• What you have to do
Scan the entries that follow for the word "left", then report every line in which it appears.

[[ Recorded information open ]]

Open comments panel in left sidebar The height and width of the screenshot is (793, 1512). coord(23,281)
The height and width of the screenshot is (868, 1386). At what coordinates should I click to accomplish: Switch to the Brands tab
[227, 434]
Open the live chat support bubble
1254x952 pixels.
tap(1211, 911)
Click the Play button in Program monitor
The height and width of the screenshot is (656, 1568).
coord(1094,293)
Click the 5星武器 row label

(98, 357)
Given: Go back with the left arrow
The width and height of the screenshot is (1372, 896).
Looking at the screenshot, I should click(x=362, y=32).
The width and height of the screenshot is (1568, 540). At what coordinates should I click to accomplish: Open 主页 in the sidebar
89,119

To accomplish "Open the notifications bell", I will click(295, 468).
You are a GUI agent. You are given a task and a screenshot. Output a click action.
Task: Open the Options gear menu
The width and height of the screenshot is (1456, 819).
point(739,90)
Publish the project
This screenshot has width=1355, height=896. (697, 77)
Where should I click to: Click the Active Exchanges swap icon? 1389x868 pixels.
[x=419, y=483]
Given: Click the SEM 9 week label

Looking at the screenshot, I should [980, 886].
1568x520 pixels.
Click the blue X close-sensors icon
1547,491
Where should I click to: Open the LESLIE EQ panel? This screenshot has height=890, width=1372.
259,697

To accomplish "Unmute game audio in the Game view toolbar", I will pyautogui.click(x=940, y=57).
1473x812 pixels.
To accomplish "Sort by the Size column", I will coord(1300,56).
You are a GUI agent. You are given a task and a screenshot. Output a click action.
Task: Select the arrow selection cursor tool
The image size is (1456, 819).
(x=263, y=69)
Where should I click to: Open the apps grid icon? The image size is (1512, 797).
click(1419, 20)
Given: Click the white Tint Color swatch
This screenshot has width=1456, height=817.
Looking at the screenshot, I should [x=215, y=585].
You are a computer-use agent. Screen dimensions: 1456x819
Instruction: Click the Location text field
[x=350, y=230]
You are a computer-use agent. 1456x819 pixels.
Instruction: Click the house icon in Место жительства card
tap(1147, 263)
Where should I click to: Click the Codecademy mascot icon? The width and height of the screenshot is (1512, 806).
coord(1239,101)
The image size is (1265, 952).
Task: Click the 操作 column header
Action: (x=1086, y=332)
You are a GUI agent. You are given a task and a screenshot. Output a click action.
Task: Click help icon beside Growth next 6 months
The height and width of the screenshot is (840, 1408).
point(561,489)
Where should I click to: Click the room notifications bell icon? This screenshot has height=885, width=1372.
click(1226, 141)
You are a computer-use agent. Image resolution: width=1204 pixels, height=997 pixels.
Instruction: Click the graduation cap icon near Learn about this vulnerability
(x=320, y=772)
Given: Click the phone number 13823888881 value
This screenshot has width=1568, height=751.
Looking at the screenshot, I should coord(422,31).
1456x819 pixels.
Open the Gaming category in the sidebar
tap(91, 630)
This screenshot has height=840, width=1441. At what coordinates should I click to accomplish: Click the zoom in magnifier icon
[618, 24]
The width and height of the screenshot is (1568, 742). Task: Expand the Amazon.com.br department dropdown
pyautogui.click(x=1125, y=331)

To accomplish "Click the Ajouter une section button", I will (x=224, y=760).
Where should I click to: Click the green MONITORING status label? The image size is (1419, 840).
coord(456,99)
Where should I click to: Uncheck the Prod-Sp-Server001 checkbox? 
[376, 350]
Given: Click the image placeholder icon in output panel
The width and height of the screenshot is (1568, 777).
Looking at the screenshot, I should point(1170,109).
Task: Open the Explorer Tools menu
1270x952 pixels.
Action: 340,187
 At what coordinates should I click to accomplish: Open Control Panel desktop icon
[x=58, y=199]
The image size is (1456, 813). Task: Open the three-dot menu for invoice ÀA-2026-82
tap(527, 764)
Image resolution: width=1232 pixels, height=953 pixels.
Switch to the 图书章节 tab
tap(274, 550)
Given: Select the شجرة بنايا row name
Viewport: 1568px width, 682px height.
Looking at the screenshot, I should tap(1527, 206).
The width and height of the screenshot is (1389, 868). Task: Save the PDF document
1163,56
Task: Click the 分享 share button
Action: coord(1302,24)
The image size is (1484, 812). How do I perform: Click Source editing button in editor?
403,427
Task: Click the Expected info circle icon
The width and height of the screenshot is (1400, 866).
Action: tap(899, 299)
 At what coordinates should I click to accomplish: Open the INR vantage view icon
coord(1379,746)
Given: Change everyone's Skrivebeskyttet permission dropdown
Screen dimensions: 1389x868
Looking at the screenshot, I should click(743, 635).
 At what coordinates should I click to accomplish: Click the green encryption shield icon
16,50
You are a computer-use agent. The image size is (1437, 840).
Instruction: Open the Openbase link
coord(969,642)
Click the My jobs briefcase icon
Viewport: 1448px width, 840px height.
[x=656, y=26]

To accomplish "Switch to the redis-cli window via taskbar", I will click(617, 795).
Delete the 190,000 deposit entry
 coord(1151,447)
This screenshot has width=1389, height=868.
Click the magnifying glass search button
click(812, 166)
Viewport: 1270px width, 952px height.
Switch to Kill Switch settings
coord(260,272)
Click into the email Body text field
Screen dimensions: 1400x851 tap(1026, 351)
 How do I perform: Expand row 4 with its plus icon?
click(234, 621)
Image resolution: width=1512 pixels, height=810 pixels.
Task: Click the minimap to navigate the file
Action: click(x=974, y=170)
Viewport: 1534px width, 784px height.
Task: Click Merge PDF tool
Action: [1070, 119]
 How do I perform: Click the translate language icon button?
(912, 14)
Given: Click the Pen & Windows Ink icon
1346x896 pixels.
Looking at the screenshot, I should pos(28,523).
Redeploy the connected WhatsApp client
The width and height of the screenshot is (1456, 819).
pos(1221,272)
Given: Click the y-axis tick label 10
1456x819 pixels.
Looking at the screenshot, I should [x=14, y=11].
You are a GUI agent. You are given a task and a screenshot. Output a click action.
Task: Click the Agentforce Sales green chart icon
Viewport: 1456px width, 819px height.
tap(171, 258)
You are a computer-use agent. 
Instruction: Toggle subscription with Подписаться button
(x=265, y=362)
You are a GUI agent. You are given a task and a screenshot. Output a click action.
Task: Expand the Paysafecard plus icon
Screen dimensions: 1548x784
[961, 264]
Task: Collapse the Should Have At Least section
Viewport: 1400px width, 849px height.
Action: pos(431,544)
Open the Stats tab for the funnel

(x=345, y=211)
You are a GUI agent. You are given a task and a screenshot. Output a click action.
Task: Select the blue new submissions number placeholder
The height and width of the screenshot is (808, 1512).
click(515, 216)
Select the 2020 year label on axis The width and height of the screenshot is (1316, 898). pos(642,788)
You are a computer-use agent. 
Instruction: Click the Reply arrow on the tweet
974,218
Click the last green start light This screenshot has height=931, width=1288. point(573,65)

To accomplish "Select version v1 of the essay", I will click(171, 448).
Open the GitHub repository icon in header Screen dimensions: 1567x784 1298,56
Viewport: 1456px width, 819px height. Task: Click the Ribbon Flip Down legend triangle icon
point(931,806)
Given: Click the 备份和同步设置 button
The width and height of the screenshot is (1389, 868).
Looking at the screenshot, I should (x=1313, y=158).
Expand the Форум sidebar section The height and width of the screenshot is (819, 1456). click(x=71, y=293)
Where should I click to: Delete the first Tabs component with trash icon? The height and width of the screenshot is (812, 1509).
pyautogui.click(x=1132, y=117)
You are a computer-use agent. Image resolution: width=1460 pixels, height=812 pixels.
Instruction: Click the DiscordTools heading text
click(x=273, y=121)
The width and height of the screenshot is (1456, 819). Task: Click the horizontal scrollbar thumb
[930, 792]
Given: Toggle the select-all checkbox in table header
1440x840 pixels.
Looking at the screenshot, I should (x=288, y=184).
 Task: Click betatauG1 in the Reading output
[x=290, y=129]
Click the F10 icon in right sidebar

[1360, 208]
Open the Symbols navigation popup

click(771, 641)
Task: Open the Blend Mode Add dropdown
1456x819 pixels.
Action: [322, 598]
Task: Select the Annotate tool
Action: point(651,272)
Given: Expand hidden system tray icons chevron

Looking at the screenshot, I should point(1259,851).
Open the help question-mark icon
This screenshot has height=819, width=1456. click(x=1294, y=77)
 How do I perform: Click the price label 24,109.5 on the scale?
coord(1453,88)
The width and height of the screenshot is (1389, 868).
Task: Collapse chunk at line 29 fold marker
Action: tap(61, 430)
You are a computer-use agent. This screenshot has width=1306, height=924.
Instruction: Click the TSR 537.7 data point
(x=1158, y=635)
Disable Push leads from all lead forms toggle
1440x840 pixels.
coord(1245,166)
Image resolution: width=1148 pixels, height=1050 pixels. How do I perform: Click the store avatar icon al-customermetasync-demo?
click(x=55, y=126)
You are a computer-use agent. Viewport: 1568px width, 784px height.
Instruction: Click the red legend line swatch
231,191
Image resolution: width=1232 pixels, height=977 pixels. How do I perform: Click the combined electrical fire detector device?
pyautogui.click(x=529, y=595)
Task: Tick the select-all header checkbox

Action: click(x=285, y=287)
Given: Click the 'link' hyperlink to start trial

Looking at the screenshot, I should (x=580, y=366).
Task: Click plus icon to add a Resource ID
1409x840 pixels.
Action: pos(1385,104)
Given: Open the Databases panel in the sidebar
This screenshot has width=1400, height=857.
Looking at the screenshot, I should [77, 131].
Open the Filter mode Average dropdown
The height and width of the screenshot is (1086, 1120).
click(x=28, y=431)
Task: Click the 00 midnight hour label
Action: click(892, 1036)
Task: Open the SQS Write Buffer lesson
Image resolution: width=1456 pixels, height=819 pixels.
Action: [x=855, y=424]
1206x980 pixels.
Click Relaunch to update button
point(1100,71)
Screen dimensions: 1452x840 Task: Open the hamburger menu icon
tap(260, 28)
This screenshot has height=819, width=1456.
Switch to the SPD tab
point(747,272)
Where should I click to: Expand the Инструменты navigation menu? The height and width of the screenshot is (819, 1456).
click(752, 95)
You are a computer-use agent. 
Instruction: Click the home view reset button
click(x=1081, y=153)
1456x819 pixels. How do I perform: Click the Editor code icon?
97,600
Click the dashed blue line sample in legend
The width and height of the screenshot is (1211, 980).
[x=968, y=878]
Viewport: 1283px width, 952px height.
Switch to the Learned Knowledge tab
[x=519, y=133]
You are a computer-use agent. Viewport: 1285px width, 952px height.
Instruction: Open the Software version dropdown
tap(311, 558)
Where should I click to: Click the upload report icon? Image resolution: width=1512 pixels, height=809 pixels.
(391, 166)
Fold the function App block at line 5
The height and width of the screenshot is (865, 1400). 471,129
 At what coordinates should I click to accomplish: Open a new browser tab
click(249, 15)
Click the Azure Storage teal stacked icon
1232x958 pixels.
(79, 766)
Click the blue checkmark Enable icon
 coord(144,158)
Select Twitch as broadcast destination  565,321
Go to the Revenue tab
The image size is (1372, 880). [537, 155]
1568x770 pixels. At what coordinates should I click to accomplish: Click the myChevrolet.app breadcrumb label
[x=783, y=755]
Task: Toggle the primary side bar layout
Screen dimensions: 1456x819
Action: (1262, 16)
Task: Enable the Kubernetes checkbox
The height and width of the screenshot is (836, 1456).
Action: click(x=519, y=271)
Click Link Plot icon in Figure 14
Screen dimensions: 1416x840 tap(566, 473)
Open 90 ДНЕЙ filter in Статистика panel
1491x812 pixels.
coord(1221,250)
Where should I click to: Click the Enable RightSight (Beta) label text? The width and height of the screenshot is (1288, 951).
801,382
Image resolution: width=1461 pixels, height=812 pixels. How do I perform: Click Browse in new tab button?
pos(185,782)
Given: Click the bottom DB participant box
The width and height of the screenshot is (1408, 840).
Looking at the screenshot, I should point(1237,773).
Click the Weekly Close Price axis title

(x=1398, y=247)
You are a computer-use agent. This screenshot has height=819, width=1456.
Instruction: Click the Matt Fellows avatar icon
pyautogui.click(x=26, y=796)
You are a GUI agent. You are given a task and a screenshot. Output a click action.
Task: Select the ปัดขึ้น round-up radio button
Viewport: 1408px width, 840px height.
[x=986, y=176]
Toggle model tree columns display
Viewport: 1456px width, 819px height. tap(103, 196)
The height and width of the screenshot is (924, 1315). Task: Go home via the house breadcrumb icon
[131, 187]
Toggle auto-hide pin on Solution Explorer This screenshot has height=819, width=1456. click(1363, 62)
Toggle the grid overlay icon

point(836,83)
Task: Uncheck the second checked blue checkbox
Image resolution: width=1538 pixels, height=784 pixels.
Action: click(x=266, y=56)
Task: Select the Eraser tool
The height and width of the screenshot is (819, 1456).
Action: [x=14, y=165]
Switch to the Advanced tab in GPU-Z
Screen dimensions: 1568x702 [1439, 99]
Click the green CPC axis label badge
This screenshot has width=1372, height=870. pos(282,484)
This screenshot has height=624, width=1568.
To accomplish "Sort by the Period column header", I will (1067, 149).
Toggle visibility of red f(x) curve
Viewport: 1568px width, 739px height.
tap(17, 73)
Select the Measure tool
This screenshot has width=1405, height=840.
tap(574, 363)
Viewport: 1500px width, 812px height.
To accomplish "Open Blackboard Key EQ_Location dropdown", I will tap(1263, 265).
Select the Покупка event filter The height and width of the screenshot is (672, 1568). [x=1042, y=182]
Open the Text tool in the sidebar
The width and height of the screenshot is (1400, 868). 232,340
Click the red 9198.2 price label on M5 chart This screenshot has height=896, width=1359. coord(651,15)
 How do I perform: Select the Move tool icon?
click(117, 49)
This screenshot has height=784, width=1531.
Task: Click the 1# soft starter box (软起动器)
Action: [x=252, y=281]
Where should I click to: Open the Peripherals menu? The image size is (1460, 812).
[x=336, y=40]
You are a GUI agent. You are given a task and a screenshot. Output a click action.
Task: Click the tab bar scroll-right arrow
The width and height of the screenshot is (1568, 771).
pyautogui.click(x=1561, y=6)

[[ Recorded information closed ]]

• Response for this exercise
Open comments panel in left sidebar The height and width of the screenshot is (793, 1512). coord(23,281)
Given: Go back with the left arrow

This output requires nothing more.